**TASK BRIEF:** Within the data below, determine how many lines contain "Integrated" and supply only that figure.
** Opening DATA SHOWN block **
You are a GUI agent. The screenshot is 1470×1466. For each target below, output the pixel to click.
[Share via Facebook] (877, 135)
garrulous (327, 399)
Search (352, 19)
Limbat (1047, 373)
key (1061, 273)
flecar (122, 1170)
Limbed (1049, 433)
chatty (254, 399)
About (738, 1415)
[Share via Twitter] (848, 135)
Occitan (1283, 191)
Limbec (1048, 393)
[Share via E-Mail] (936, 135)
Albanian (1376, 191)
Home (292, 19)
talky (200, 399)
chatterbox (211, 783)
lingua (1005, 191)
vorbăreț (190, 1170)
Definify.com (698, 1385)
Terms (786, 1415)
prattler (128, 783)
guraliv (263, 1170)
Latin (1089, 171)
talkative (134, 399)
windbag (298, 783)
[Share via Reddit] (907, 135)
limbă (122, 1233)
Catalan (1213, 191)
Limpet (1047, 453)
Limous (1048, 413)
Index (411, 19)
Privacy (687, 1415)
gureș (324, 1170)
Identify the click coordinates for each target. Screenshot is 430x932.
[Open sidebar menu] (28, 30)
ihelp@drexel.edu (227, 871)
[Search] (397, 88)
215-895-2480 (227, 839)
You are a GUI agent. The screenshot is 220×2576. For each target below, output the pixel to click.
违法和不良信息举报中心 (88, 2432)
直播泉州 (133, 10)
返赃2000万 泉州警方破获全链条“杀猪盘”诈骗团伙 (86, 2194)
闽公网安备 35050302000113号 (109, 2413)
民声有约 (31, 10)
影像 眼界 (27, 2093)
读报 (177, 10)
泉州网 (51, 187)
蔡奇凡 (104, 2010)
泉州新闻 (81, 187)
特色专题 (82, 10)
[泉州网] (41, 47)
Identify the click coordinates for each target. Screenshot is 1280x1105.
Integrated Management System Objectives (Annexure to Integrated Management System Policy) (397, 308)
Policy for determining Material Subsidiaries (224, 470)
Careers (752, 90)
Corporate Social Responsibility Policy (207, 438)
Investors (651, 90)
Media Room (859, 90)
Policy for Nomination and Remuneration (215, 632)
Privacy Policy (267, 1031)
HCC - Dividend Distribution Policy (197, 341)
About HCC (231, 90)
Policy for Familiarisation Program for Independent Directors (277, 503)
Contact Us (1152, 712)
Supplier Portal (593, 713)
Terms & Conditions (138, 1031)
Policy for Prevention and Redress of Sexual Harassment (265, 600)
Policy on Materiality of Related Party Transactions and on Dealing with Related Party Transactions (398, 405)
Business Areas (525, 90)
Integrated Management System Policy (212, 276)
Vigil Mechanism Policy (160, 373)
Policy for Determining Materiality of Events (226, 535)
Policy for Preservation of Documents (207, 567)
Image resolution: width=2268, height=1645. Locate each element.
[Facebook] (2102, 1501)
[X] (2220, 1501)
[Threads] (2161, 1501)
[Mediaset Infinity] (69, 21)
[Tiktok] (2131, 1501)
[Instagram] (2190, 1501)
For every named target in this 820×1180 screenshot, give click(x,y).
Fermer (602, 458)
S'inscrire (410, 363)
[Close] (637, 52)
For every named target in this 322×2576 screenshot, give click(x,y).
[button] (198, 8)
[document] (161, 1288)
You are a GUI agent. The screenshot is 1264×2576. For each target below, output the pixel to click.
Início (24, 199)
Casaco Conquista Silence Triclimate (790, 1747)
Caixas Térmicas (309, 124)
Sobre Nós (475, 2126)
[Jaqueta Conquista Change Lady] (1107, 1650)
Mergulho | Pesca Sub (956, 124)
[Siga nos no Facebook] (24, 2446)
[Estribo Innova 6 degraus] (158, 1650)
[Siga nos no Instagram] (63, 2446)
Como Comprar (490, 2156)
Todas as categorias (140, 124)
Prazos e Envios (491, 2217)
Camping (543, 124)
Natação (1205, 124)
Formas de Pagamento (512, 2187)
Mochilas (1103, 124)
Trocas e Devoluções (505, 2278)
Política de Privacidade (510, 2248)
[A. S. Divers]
** Closing DATA SHOWN block **
**RESULT FOR THIS TASK:** 2